In the U.S., Sandvine projects data traffic will jump about tenfold between 2012 and 2017, when nearly 500 Exabytes (500 billion Gigabytes) per year will traverse wireline networks.
Today Netflix’s over-the-top video service continues to consume a dominant chunk of North American wireline networks, accounting for 33.0% of downstream traffic during peak periods (9 p.m. to 12 a.m.). That’s consistent with usage levels Sandvine measured in the second half of 2011 and the first half of this year.
But while Netflix’s share of traffic has not changed, the growth in total data consumption means that Netflix is continuing to increase the number of bytes it delivers each month.
Other video services on North American fixed networks are relatively tiny, with Amazon.com’s video services accounting for 1.8% of peak-period downstream traffic, followed by Hulu at 1.4% and HBO Go at 0.5%. Over all, real-time entertainment traffic is responsible for 65% of downstream data consumption.
This summer, NBCUniversal’s streaming video for the 2012 London Olympic Games accounted for between 8% and 12% of network traffic each day in the U.S., according to Sandvine.
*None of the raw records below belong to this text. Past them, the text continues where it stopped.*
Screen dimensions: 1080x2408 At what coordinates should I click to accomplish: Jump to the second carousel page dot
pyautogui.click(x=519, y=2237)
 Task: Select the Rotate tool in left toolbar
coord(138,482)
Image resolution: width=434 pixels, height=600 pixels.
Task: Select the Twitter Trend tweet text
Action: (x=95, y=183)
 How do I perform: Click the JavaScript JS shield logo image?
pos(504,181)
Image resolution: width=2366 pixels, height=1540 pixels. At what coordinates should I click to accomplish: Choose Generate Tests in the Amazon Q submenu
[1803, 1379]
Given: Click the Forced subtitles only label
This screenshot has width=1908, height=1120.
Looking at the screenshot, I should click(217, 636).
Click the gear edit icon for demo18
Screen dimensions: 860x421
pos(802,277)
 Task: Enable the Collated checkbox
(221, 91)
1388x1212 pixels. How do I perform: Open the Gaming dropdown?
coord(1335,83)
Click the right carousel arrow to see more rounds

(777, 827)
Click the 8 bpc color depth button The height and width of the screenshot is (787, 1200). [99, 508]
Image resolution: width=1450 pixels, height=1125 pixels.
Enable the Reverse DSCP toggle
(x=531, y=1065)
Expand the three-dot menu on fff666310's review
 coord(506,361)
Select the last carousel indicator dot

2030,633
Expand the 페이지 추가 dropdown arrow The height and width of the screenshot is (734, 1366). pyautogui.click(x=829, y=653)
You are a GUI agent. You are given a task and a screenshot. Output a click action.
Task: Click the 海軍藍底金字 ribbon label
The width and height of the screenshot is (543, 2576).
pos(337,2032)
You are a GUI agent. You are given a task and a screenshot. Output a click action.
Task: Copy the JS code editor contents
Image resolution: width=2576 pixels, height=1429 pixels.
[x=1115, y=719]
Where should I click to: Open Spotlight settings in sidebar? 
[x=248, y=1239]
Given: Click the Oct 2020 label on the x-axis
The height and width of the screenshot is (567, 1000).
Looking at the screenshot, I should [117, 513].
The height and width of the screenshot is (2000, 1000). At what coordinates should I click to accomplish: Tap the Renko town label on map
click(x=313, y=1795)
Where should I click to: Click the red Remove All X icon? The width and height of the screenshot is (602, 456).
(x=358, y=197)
“While this is a significant amount of traffic, one key consideration to keep in mind is that because of the difference in time zones, most of the streaming occurred outside the traditional peak hours,” the company said in the report. Sandvine predicts that the 2014 World Cup will be the most-streamed event in Internet history.
Over the past year, BitTorrent traffic rose by more than 40%. But the application -- which along with other file-sharing programs were once the bête noire of broadband providers -- continues to lose overall traffic share. BitTorrent declined from 19.2% of peak-period aggregate traffic in 2010 to 12.0% in 2012. By 2015, BitTorrent will shrink to less than 10% of total traffic, Sandvine predicts.
Sandvine, based in Waterloo, Ontario, generated the “Global Internet Phenomena Report 2H2012” report based on data supplied by a subset of its 200 customers, which provide wireline and wireless Internet and data service to hundreds of millions of subscribers worldwide.
According to the vendor, in North America, the top 1% of subscribers who use the most downstream traffic account for 12.8% of downstream bytes, whereas the top percentile on the upstream side account for 38.6% of total upstream traffic. The top 10% of all users account for about half of aggregate traffic, while the lightest 50% of users account for just 5.2% of total monthly traffic.
Some wireline ISPs have already instituted usage caps with overage charges on customers who exceed those, including AT&T and Suddenlink Communications. Comcast and Time Warner Cable are testing the model.
Meanwhile, according to Sandvine, data-usage growth on mobile networks in the past year experienced only minor growth. In the past six months, mean monthly usage increased 1.4%, from 312.8 Megabytes to 317.2 MB. The median usage among mobile users increased more substantially -- by 29%, from 25.5 MB to 32.9 MB -- over the same period.
On mobile data networks, YouTube accounts for 28.0% of aggregate traffic, followed by Web browsing at 14.3%.